Problem to solve >> Resume the passage below on single-strand conformation polymorphism (SSCP), continuing it from its last sentence.

··· Given text

A single nucleotide change in a particular sequence, as seen in a double-stranded DNA, cannot be distinguished by gel electrophoresis techniques, which can be attributed to the fact that; the physical properties of the double strands are almost identical for both alleles. After denaturation, single-stranded DNA undergoes a characteristic 3-dimensional folding and may assume a unique conformational state based on its DNA sequence. The difference in shape between two single-stranded DNA strands with different sequences can cause them to migrate differently through an electrophoresis gel, even though the number of nucleotides is the same, which is, in fact, an application of SSCP.

······
··· Study material

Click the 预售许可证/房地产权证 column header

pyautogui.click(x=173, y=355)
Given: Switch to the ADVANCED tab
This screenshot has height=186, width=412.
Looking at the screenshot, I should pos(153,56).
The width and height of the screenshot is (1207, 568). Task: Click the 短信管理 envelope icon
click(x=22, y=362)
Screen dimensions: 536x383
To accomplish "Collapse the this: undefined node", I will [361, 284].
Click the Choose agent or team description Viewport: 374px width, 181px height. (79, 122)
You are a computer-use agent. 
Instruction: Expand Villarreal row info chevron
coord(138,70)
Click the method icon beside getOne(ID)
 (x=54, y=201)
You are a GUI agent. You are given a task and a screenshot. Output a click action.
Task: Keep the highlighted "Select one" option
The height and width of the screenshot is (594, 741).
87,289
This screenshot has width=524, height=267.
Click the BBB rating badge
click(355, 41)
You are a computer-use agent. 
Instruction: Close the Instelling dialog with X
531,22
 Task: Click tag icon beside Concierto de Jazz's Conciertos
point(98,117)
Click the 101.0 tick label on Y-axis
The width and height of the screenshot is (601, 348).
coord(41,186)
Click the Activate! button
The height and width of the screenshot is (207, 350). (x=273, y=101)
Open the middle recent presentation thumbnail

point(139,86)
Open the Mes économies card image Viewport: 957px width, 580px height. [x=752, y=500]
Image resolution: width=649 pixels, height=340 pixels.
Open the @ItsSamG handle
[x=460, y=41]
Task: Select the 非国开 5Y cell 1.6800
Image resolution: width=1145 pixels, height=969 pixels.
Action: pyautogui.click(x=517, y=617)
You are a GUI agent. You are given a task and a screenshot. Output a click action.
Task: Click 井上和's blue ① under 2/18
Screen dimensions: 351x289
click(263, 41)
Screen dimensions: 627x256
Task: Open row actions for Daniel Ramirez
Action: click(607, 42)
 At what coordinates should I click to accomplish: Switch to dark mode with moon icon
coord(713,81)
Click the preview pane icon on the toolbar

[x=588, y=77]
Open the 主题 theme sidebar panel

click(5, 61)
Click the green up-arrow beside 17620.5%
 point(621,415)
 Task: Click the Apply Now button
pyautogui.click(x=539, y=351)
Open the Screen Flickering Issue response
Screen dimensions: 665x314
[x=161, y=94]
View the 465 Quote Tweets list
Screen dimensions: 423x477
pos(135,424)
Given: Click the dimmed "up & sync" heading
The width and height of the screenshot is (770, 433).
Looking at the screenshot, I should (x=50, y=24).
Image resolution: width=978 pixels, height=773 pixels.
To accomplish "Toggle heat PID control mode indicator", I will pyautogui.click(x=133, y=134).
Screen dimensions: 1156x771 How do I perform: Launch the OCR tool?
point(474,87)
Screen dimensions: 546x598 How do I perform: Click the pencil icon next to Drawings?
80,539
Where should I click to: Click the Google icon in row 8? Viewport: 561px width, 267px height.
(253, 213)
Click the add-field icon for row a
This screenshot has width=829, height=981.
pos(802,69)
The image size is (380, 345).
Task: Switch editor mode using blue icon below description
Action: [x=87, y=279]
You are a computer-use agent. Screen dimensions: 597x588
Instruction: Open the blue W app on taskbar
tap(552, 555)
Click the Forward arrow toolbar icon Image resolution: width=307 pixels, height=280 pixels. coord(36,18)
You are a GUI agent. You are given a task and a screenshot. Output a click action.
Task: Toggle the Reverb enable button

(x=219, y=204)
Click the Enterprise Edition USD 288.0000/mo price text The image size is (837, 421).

······

Expected answer >>
Applications in molecular biology

SSCP used to be a way to discover new DNA polymorphisms apart from DNA sequencing but is now being supplanted by sequencing techniques on account of efficiency and accuracy.[2] These days, SSCP is most applicable as a diagnostic tool in molecular biology. It can be used in genotyping to detect homozygous individuals of different allelic states, as well as heterozygous individuals that should each demonstrate distinct patterns in an electrophoresis experiment.[3] SSCP is also widely used in virology to detect variations in different strains of a virus, the idea being that a particular virus particle present in both strains will have undergone changes due to mutation, and that these changes will cause the two particles to assume different conformations and, thus, be differentiable on an SSCP gel.[4]

References

  1. Masato Orita; Hiroyuki Iwahana; Hiroshi Knazawa; Kenshi Hayashi; Takato Sekiya (1989). "Detection of the polymorphisms of human DNA by gelelectrophoresis as single-strand conformation polymorphisms". Proc. Natl. Acad. Sci. USA 86 (8): 2766–2770. doi:10.1073/pnas.86.8.2766. PMID 2565038. Bibcode1989PNAS...86.2766O. 
  2. Tahira, T.; Kukita, Y.; Higasa, K.; Okazaki, Y.; Yoshinaga, A.; Hayashi, K. (2009). Estimation of SNP allele frequencies by SSCP analysis of pooled DNA. Methods in Molecular Biology. 578. pp. 193–207. doi:10.1007/978-1-60327-411-1_12. ISBN 978-1-60327-410-4. 
  3. Michiei Oto; Satoshi Miyake; Yasuhito Yuasa (1993). "Optimization of Nonradioisotopic Single Strand Conformation Polymorphism Analysis with a Conventional Minislab Gel Electrophoresis Apparatus". Analytical Biochemistry 213 (1): 19–22. doi:10.1006/abio.1993.1379. PMID 8238876.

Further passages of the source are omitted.